Anthony David Chisholm (born 24 February 1978) is an Australian politician. He is a member of the Australian Labor Party (ALP) and has been a Senator for Queensland since 2016. He was appointed an assistant minister in the Albanese government following the party's victory at the 2022 federal election. He previously served as the party's state secretary from 2008 to 2014.

Early life
Chisholm was born in Brisbane. He is the youngest of five children born to Marion () and Neville Chisholm, who moved from Tasmania to Queensland shortly before he was born. He grew up in the city's northern suburbs and attended Wavell State High School. He later graduated from Griffith University with a Bachelor of Arts majoring in politics and international relations.

Politics
Chisholm joined the ALP in 1995. He was the party's candidate in Warrego at the 2001 Queensland state election, aged 22. He worked as an organiser from 2004 to 2007, initially with the national secretariat and then with the state branch. He then joined the staff of opposition leader Kevin Rudd as an advisor.

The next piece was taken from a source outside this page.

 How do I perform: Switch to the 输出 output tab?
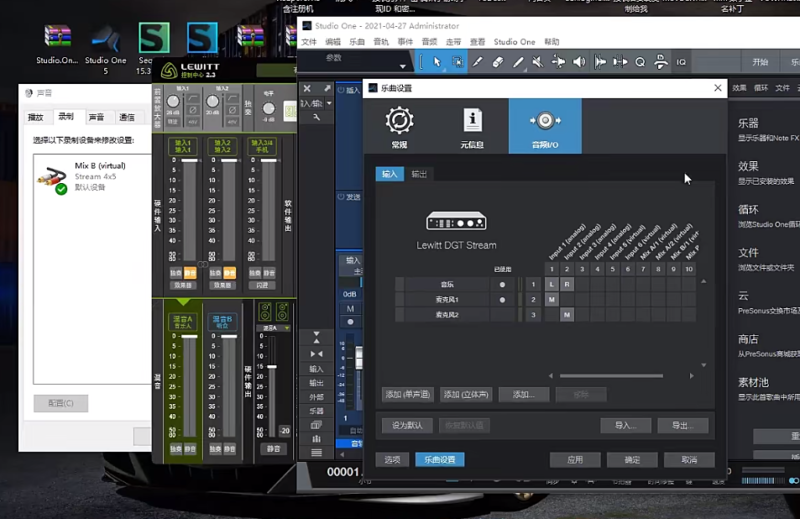(419, 174)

Chisholm served as state secretary of the ALP in Queensland from 2008 to 2014. He directed the party's successful campaign at the 2015 state election. Immediately prior to his election to parliament he work for Santos Limited, "providing advice on maintaining mainstream political support amid an ongoing campaign against the coal seam gas (CSG) industry by environmental and landholder groups".

Parliament
Following the retirement of Senator Joe Ludwig, Chisholm won ALP preselection for the 2016 federal election and was elected to the Senate.

He has served on a number of committees, and in February 2020 was made chair of the Select Committee on Administration of Sports Grants. He was Deputy Chair on the "Inquiry into the destruction of 46,000 year old caves at the Juukan Gorge in the Pilbara region of Western Australia", which delivered its interim report in December 2020.

Chisholm is a member of the right faction of the Labor Party.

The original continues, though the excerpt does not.